Health & Fitness

Inside Medicine: Accuracy is elusive when it comes to providing a prognosis.

“So, Doctor, how long do I have before I die from this disease?” Not an unreasonable question from a person just diagnosed with cancer or serious heart disease. There are many reasons a reasonable person might want to know the answer, including being able to plan the rest of his or her life, to assist in deciding on treatment options, for estate planning and to engage in psychological preparation.

Despite advances in understanding the mechanisms of many diseases and in understanding disease patterns, doctors still do poorly when providing a person an accurate prognosis. Doctors are wrong more often than they are right. There are several reasons for doctors’ inaccuracy, including their poor understandings of probability, the uniqueness of each individual person, and even the doctor-patient relationship. Experts who care for terminally ill people overestimate the chance of an individual surviving a set period of time often by as much as five-fold compared to what the data would predict.

It turns out that the closer the relationship between doctor and patient, the more likely the chance the doctor’s thinking will be clouded by what psychologists call an “optimism bias.” Doctors and patients both hope for the best outcomes and this often leads to a collusion in hopeful thinking whereby the doctor assumes the best for the patient and provides an overly optimistic prediction.

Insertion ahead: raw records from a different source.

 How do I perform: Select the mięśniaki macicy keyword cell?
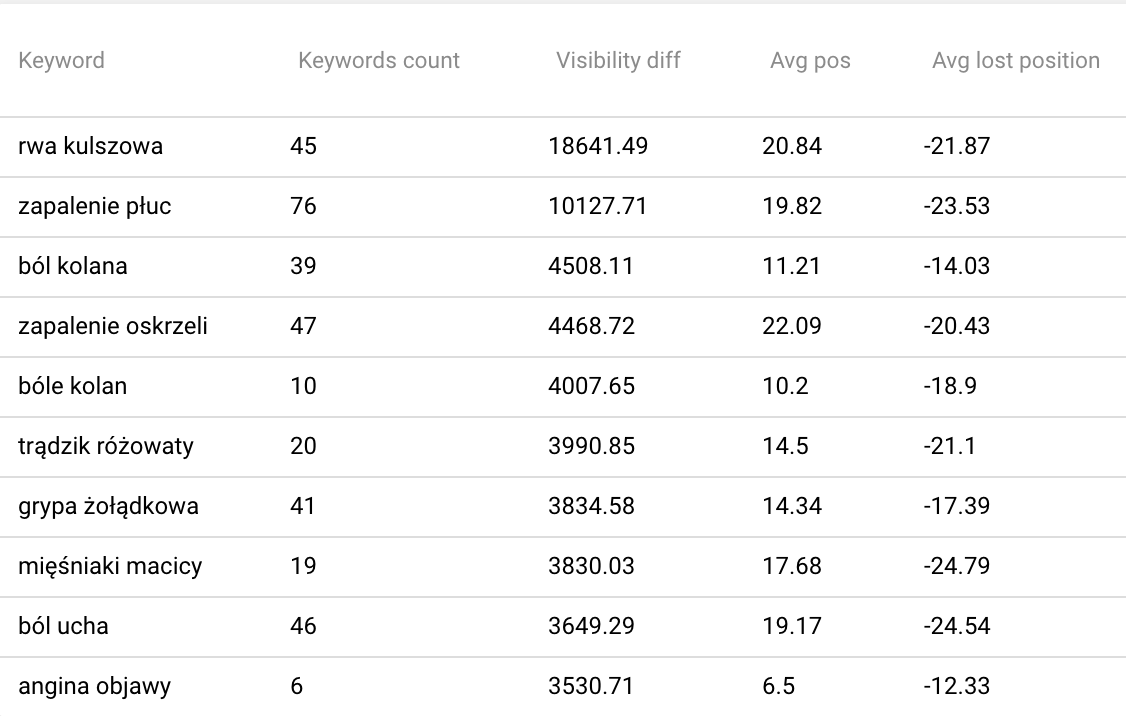pos(110,566)
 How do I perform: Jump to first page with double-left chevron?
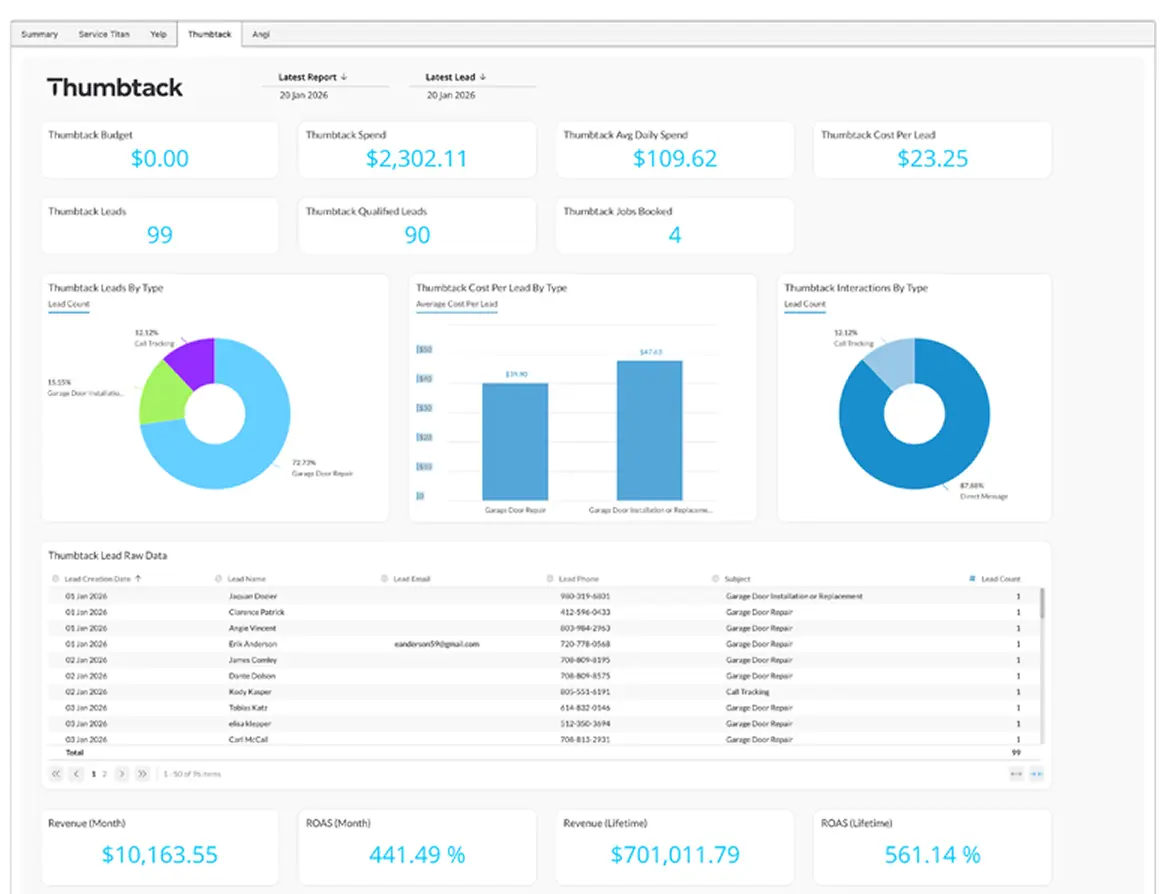(x=56, y=773)
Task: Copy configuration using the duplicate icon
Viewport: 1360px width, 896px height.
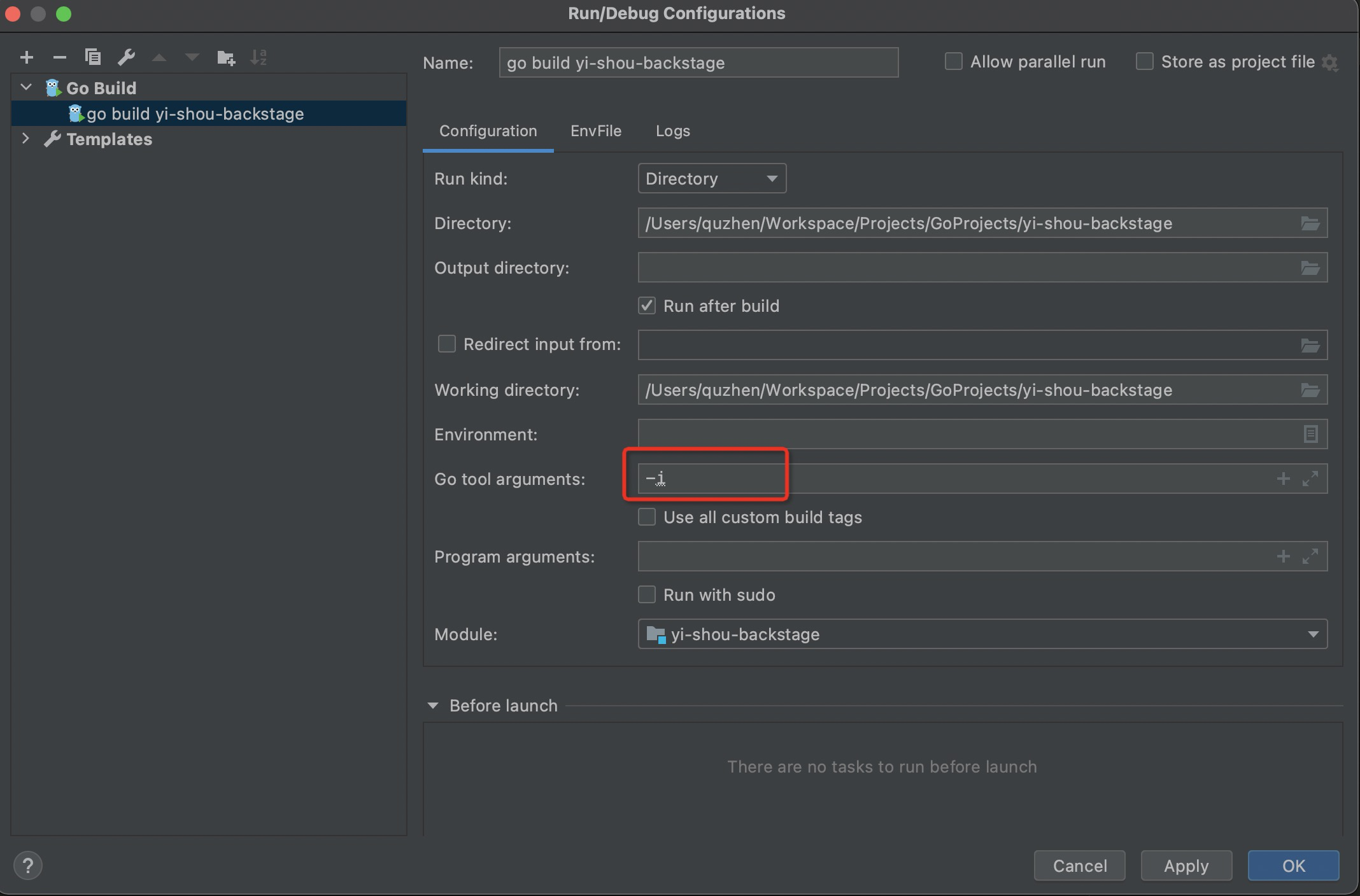Action: click(x=93, y=57)
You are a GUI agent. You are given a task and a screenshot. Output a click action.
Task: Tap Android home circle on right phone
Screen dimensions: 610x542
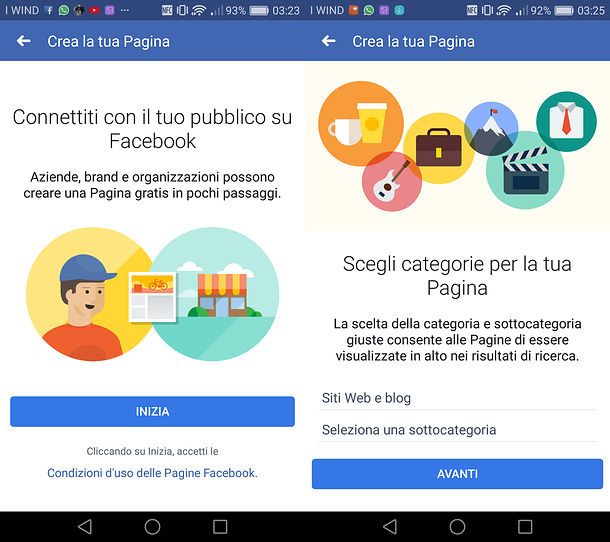pyautogui.click(x=458, y=526)
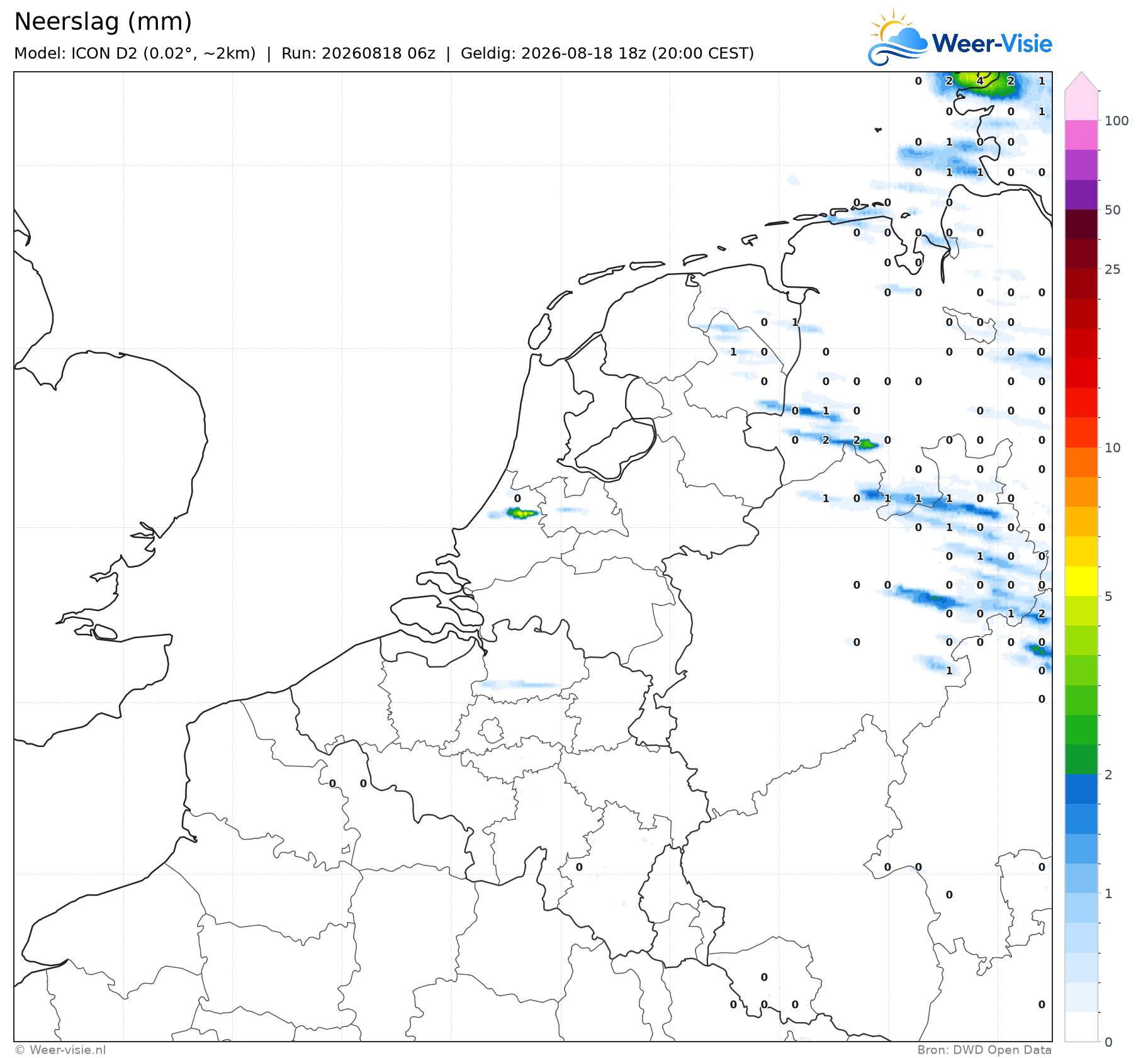The width and height of the screenshot is (1148, 1058).
Task: Click the Bron: DWD Open Data text
Action: (x=984, y=1050)
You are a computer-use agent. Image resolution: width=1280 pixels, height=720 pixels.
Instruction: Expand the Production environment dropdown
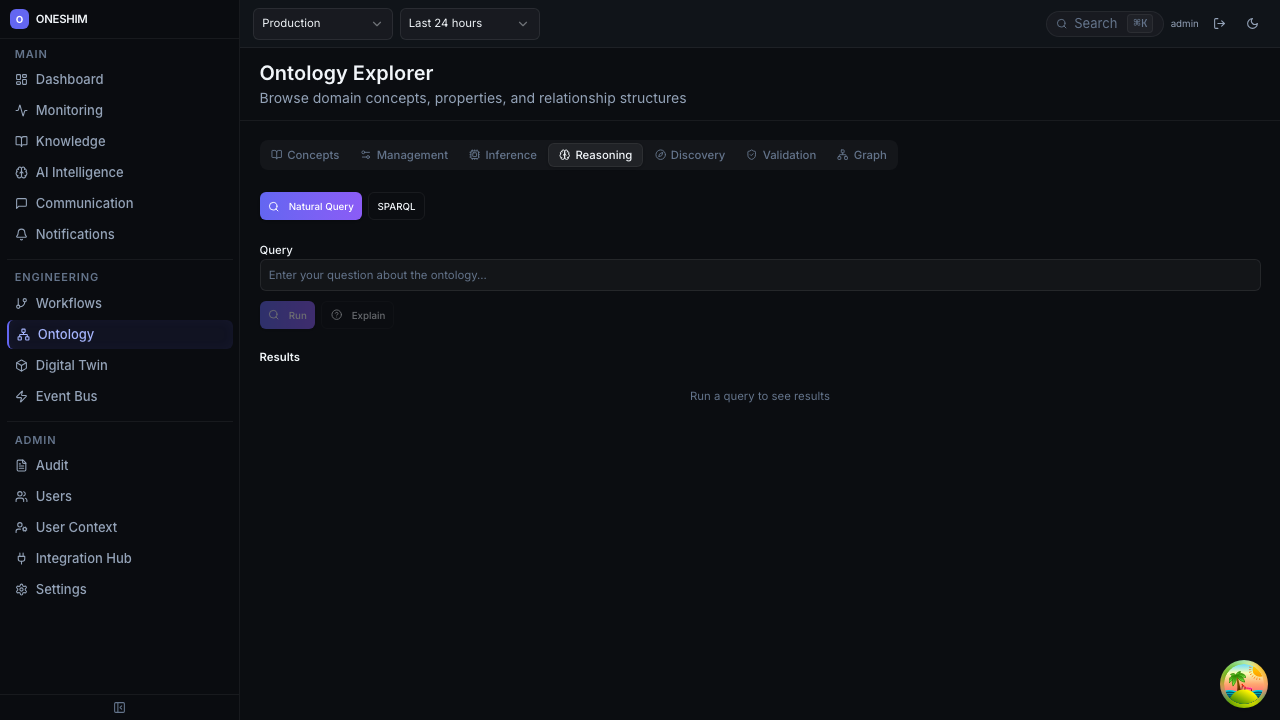tap(322, 23)
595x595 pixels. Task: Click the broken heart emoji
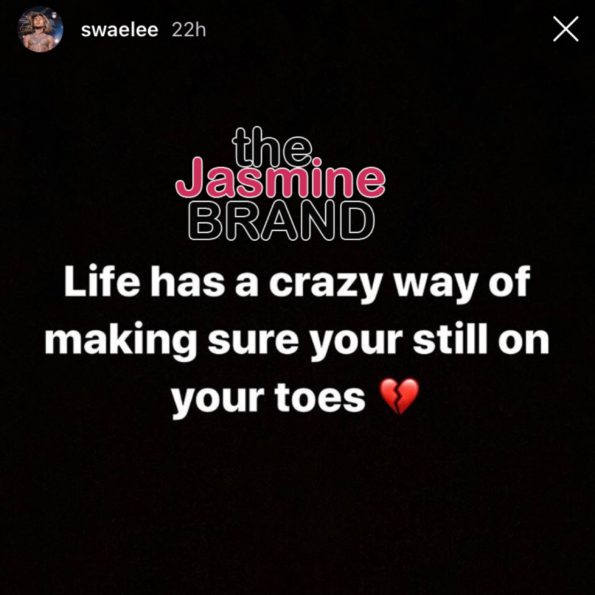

Take as an example a person who the doctor believes has a 33 percent of dying in the next three months. What this means is that over the next three months, if we took 100 people with the same disease, 33 of them would be expected to die by the end of that period and 67 would be alive.

There are several problems with this type of thinking. First, each of those 100 people are not, and cannot, be the same either in terms of their underlying health or in the biology of the disease, Also, each person’s human behaviors (sleep, smoking, weight, diet, exercise, etc.) and attitudes differ greatly. Secondly, the doctor has no sorting hat that tells him to which group his/her patient belongs – the 33 percent or the 67 percent group.

Having hospitals, the NIH or CDC collect and analyze more scientific data is unlikely to improve our prognosis accuracy. Diseases are often sneaky and unpredictable. Still, not knowing the prognosis makes it difficult for the person, his or her family and the health care team.

When there is uncertainty doctors often feel obligated to collect more data, request more doctor appointments and seek second, third, fourth opinions. All this medical attention requires sick people to spend more time in and around hospitals thus denying them a chance to enjoy the present (unless of course they really enjoy being around the medical team).

Often people with bad diseases become so consumed trying to predict events in the future that they fail to enjoy today and may miss important opportunities and activities.

There is another side of this. My end-of-life colleagues point out that living in the present can be scary for a sick person, and many people feel a driving need to be told an upbeat prognosis that can provide them with hope and a feeling that better times may lie ahead.

If one believes in transparency, it is important for doctors to engage in discussions around uncertainty and limitations in predicting the future while also providing opportunities for hope – hope for a longer life and hope for the highest quality of existing life.